ジクロルボス

ジクロルボスとは

ジクロルボス (英: Dichlorvos) とは、殺虫剤や農薬に含まれる成分として知られている有機リン系の有機化合物です。

組成式はC4H7Cl2O4Pで、無色~琥珀色の液体で特徴的な臭気を有します。ジクロルボスは比較的毒性の低い農薬、殺虫剤として日本国内で広く使用されてきました。2012年に日本での農薬登録が失効したため、現在では家庭用の農薬、殺虫剤および防疫用殺虫成分、動物用医薬品として使用されています。

散布後に殺虫成分が早く消失するため農作物に残留しにくいのが特徴です。ジクロルボスの原体は毒物及び劇物取締法における劇物、消防法における第4類引火性液体、第三石油類水溶性液体に指定されています。

ジクロルボスの使用用途

有機リン化合物であるジクロルボスはアセチルコリンエステラーゼ阻害剤であり、生物の体内で神経伝達物質であるアセチルコリンエステラーゼの活性を阻害する結果、過剰量のアセチルコリンが分解されないまま神経に作用し、殺虫効果を発揮します。

ジクロルボスは即効性の高い殺虫成分ですが、残留性が低いという特徴があるため、茶、桑、果樹、野菜、キノコなど広い用途に使用可能です。ジクロルボスは40~80%の濃度の乳剤、または燻煙剤として販売されています。

乳剤を希釈して散布するか、燻煙材を用いて燻煙することによって農作物への農薬として使用します。また、もう1つのジクロルボスの主な用途は防疫用殺虫剤です。ジクロルボスは動物用医薬品として薬事法によって承認されており、鶏舎や畜舎の衛生を管理するための殺虫剤や、馬用の寄生虫駆除剤として使用されています。

その他、ゴキブリやハエ駆除のための家庭用殺虫剤も用途の1つです。日本国内では、主に殺虫用燻蒸剤の成分としてジクロルボスが使用されています。

ジクロルボスの性質

ジクロルボスは水に溶けにくく、有機溶剤に溶けやすいという性質を持ちます。また、アルカリ性の水溶液に溶かすと加水分解されます。ジクロルボスは、毒物及び劇物取締法における劇物に指定されている化合物です。

危険有害性に関する情報として、経口・経皮・吸入での摂取による強い毒性、皮膚および眼への強い刺激があります。ジクロルボスを誤って摂取した場合、頭痛、倦怠感、吐き気などの症状が現れ、重篤な場合では意識混濁や死亡する可能性もあるため、使用には注意が必要です。

ジクロルボスを使用する際は、保護メガネ、呼吸器の保護具、保護衣、保護手袋などの保護具を着用してください。なお、特に高濃度のジクロルボスについては、二トリルゴムおよび塩ビは適切な保護材料ではないため、ネオプレンの保護手袋が推奨されています。

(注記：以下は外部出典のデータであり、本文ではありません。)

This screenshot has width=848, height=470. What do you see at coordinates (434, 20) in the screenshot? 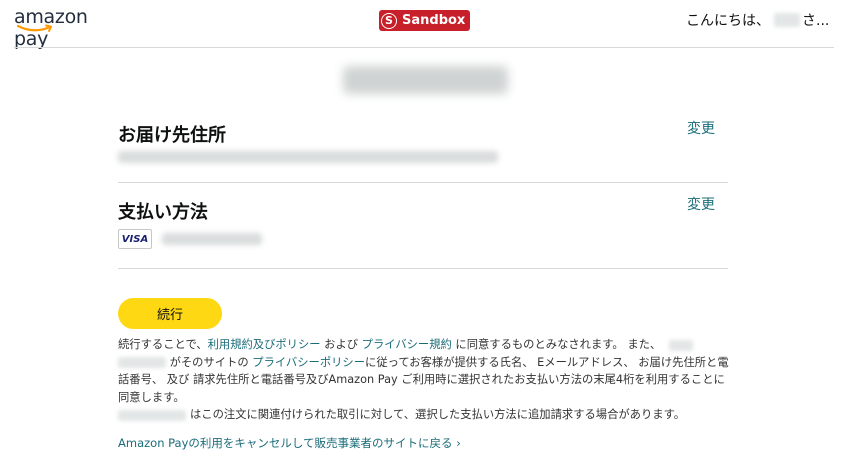
I see `sandbox-label: Sandbox` at bounding box center [434, 20].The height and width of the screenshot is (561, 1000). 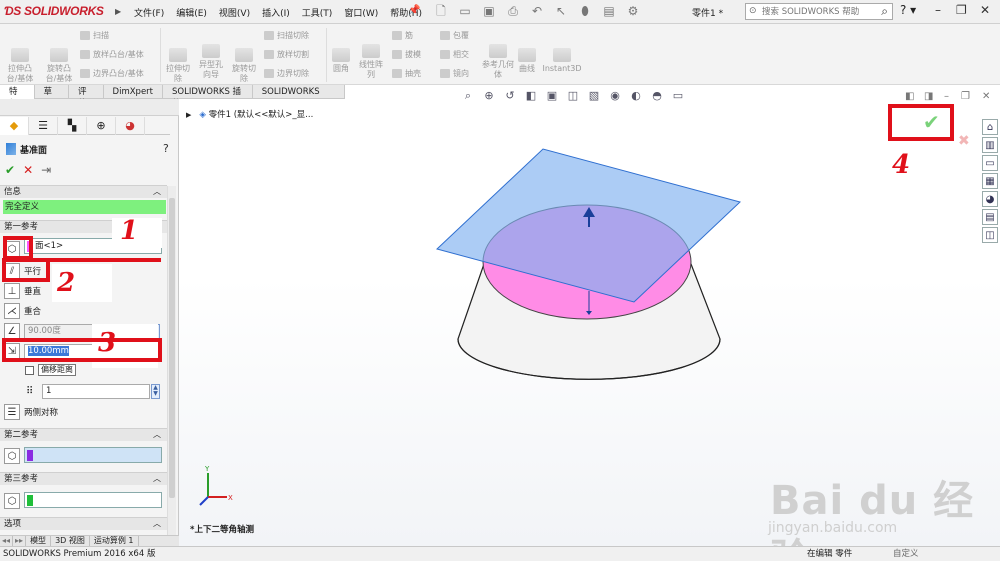 I want to click on ok-button: ✔, so click(x=10, y=170). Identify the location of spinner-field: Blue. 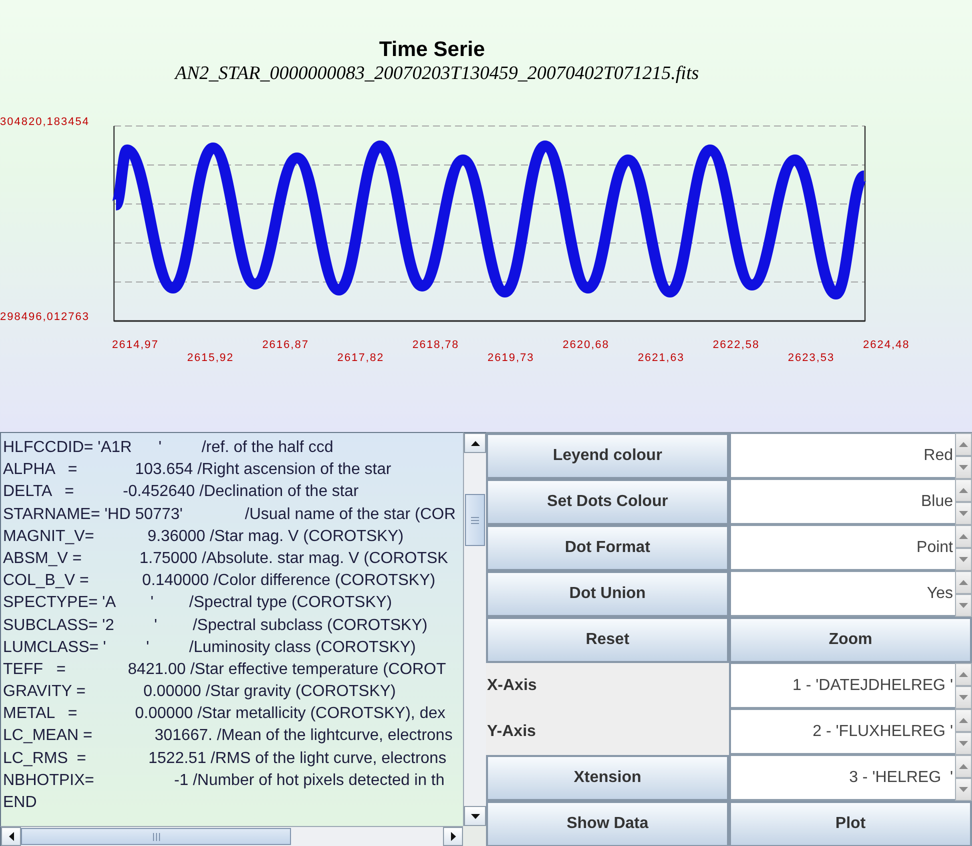
(843, 502).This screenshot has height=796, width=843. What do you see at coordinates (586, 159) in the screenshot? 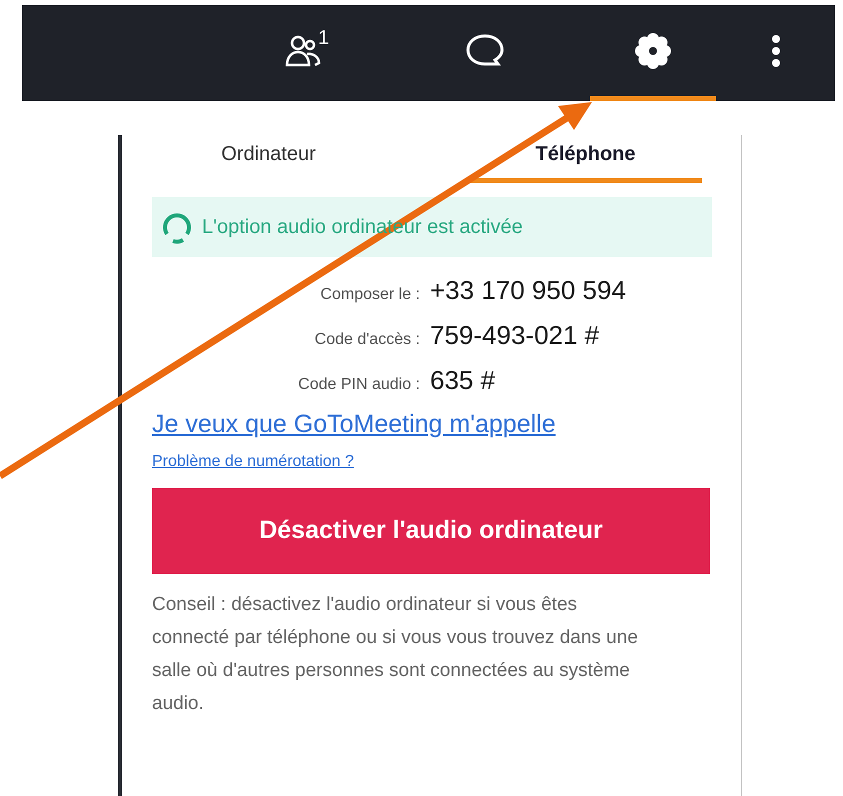
I see `audio-tab: Téléphone` at bounding box center [586, 159].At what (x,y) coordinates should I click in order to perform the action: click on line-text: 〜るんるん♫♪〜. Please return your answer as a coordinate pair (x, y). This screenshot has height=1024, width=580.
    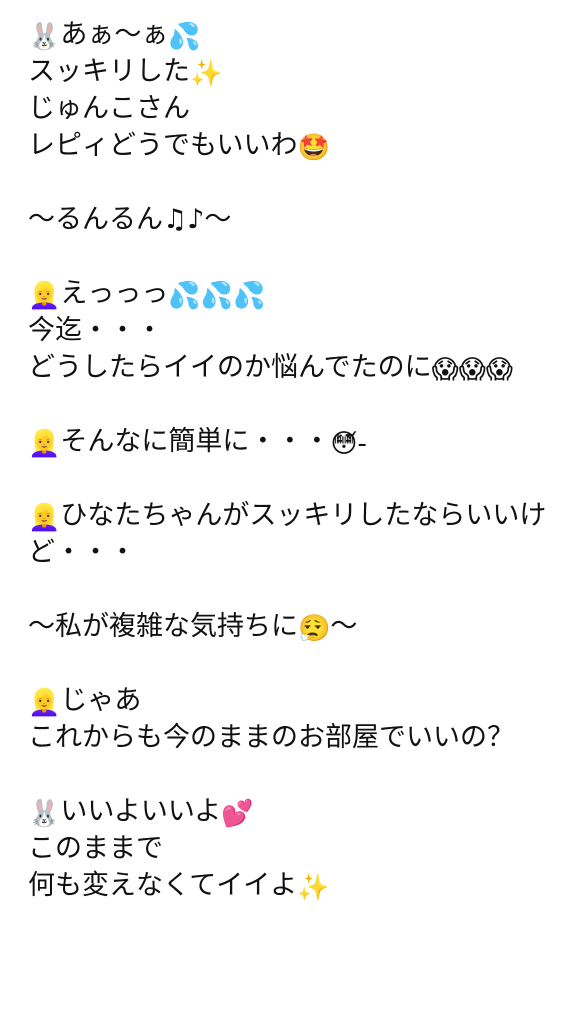
    Looking at the image, I should click on (130, 220).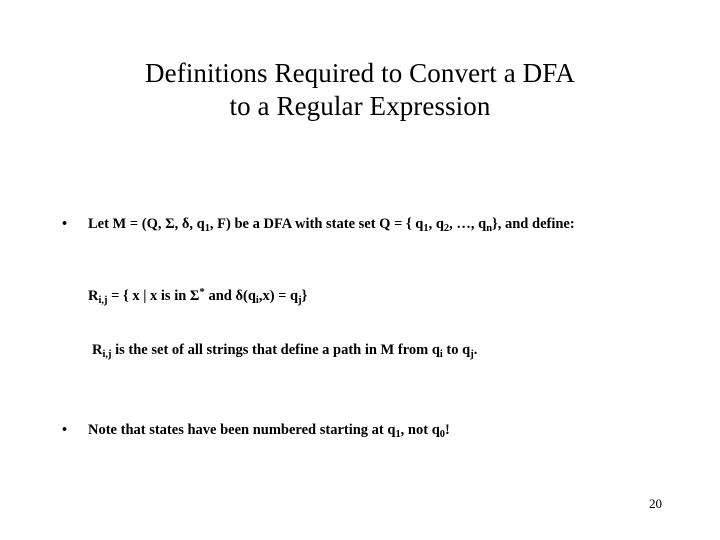  What do you see at coordinates (446, 228) in the screenshot?
I see `subscript: 2` at bounding box center [446, 228]. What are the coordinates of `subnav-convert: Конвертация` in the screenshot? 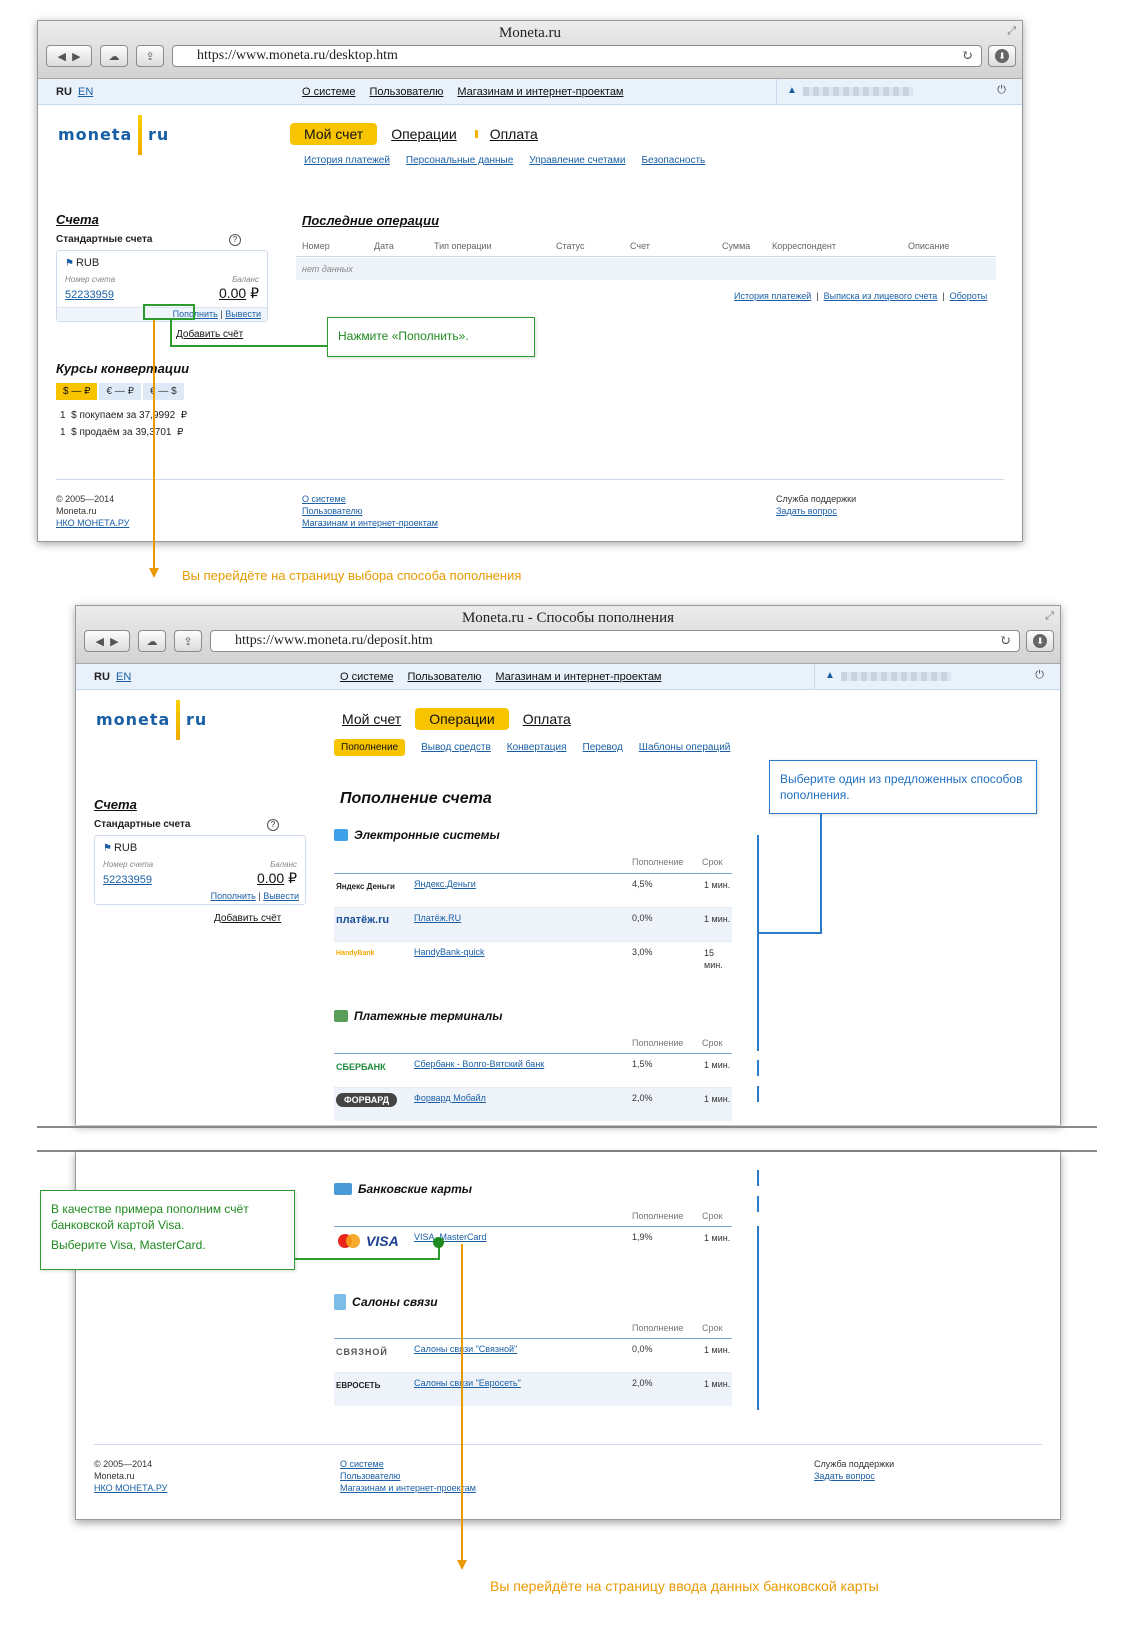 It's located at (537, 748).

また、ジクロルボスを含む薬剤を大量に散布するような場合は、全面耐薬品性防護服とブーツの着用が推奨されています。使用前に安全データシートや商品の使用説明書をよく確認してください。

ジクロルボスのその他情報

1. ジクロルボスの別名

ジクロルボスの別名は、ジメチル‐2,2‐ジクロロビニルホスフェイト、DDVPなどです。日本国内の大手メーカーのウェブサイトでは、主に「ジクロルボス」または「DDVP」の名称が使用されています。

2. ジクロルボスの使用上の注意

ジクロルボスは消防法における第4類引火性液体、第三石油類水溶性液体に指定されている化合物です。ジクロルボスは高温での加熱により分解し、リン酸化物、塩素、ホスゲンなどの有毒なガスを発生させます。

そのため、ジクロルボスは高温物や着火源がない場所で使用してください。換気がよく施錠された場所にて、密閉された容器内で保管する必要があります。

3. 廃棄処分方法

ジクロルボスは、水生生物に対して強い毒性を持っています。そのため、ジクロルボスやジクロルボスを含む溶液を直接河川に放出したり、埋め立て投棄することは推奨されていません。

ジクロルボスは、各地方自治体のルールに従い、都道府県知事の許可を受けた産業廃棄物処理業者などに依頼して適切に廃棄処理してください。